I have been fortunate enough to have the privilege of serving on the board of CaringBridge for the last three years. I support CaringBridge both with my time as well as my checkbook. Join me in supporting this great service this holiday season through their Illuminate campaign.
I got this email yesterday for a blog that I help my brother-in-law out with. I haven’t ever seen a notice like this:
Dear site owner or webmaster of http://domain-name-removed/,
Your site appears to be running an older version of WordPress. Google recommends that you update to the latest release. Older or unpatched software may be vulnerable to hacking or malware that can hurt your users. To download the latest release, visit the WordPress download page.

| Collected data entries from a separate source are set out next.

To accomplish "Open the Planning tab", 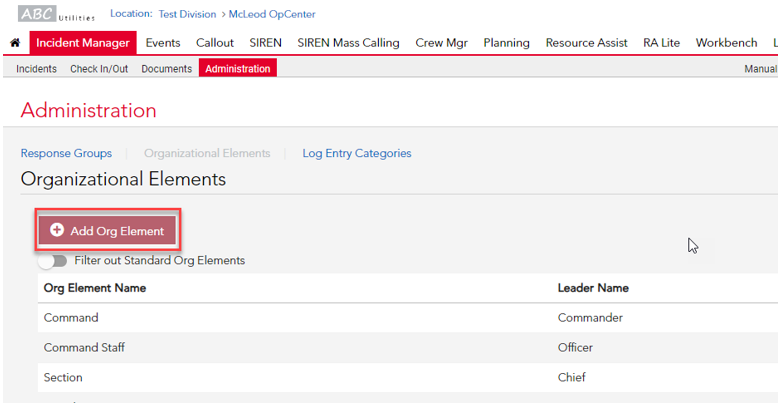I will [507, 43].
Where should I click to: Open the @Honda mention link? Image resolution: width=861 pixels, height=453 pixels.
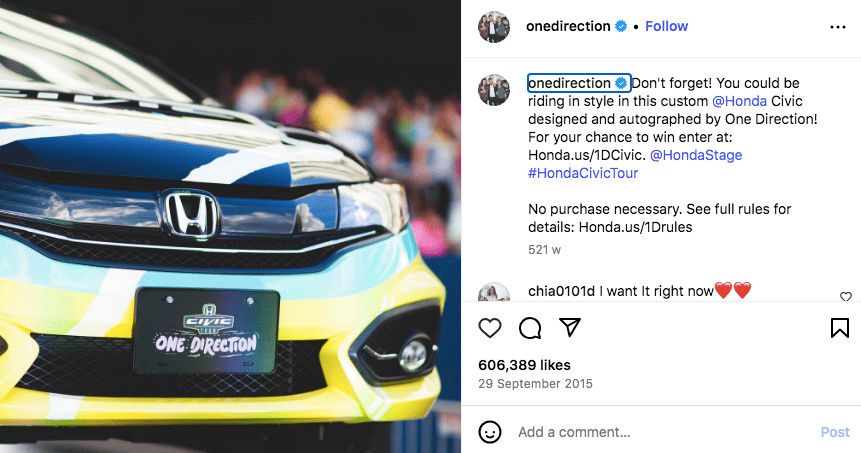click(x=739, y=101)
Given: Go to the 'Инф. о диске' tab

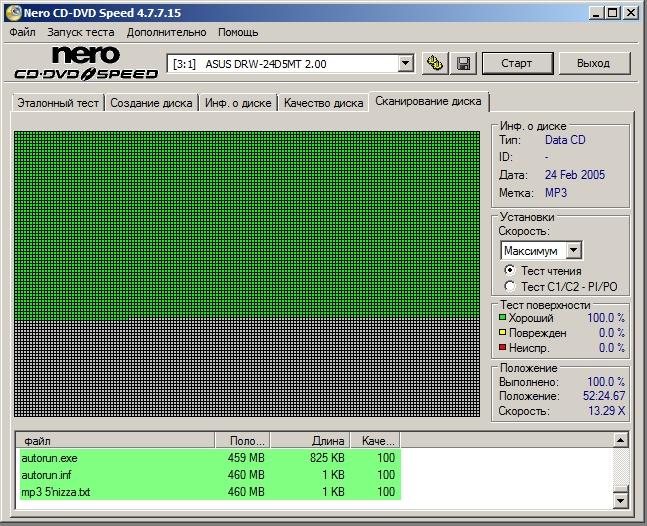Looking at the screenshot, I should [238, 103].
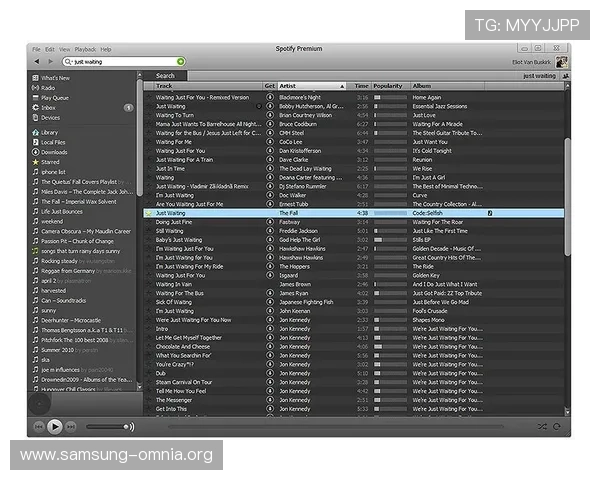This screenshot has height=480, width=600.
Task: Toggle shuffle playback mode
Action: click(542, 426)
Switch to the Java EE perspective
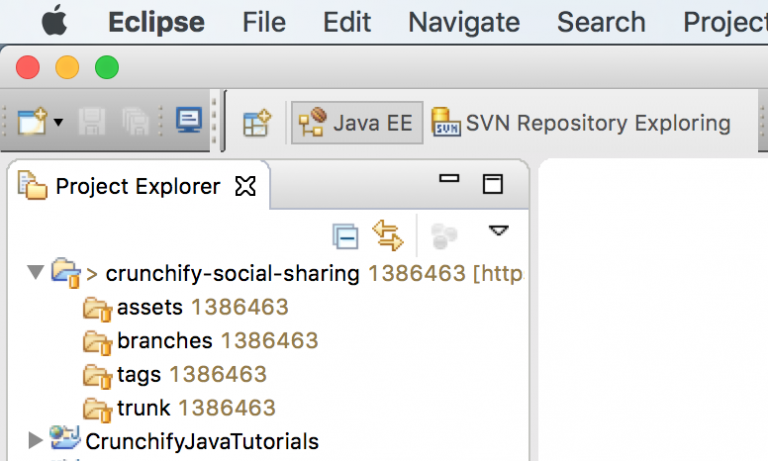 (357, 123)
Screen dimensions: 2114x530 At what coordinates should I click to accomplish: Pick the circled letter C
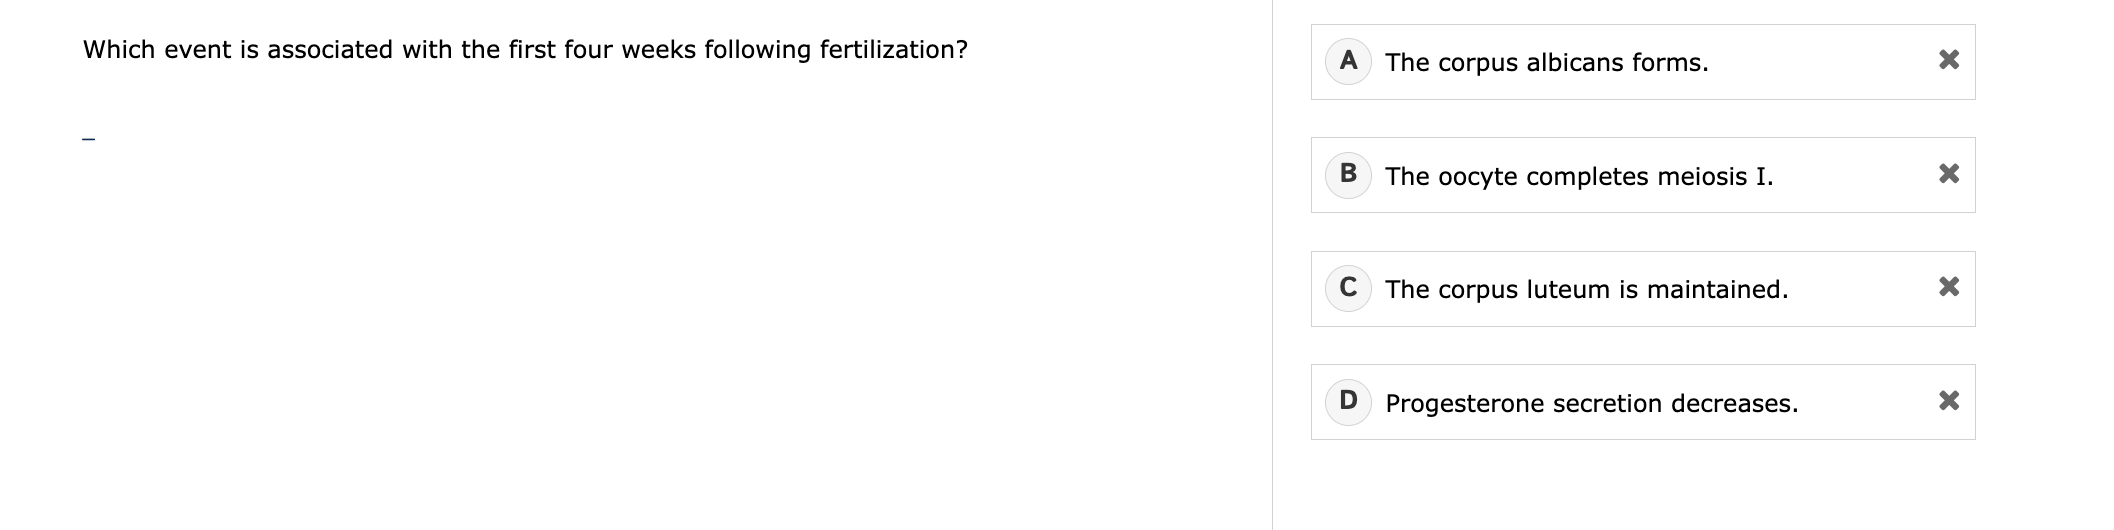pyautogui.click(x=1348, y=288)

If you have any additional questions about why you are receiving this message, Google has provided more background information in a blog post about this subject.
Google Search Quality Team
I didn’t know that Google would send a notice like this. Seems like a good thing to do to keep the web a better place.
I logged in and upgraded his site for him.
Update July 6th: This seems less cool than I hoped. Today I’ve gotten a number of emails on blogs that I upgraded on 7/4 to the newest WordPress saying I should upgrade them. Maybe Google is just seeing that the site is running WordPress and sending a note regardless of what version it is currently running?
Marco Arment had a blog post today on the recent changes to Twitters API. He highlights that “Twitter is not Ours”.
Twitter can do whatever they want.
It’s the simple, brutal truth. Twitter must do what’s best for Twitter. They owe us nothing.
It’s not a public good. It’s not a right. It’s a private, entirely centralized service with no meaningful competition and a massive network-effect barrier to competitive entry. Twitter has all of the power in its relationship with users and developers.
You can replace Twitter in that reference with nearly any other social network or hosted blogging platform on the Internet.
This is why I run my own websites, on servers I pay for and administer, using open source software.
Tammy just wrote a series of four blog posts (1, 2, 3 and 4) on the greatness of small. Check out it.
On Facebook I follow a handful of people who are (semi-)famous, and I don’t know but I know there work. One of those people is Jim Brandenburg, the renowned photographer that calls Ely, Minnesota his home. Anyway, he posted today that he was selling some of his gear, and it really seems that “Ellen” isn’t quiet getting it. Awkward. The ALL CAPS is just bonus.
The central design of the Internet allows for an incredible amount of decentralization. My blog, is run on my server, and yet you can all get to it. We don’t have to have all blogs in one place. And that is a good thing.
I got three notices recently that highlight one of many downsides of centralization. One company had a data breach, and the dominoes fall all over the place.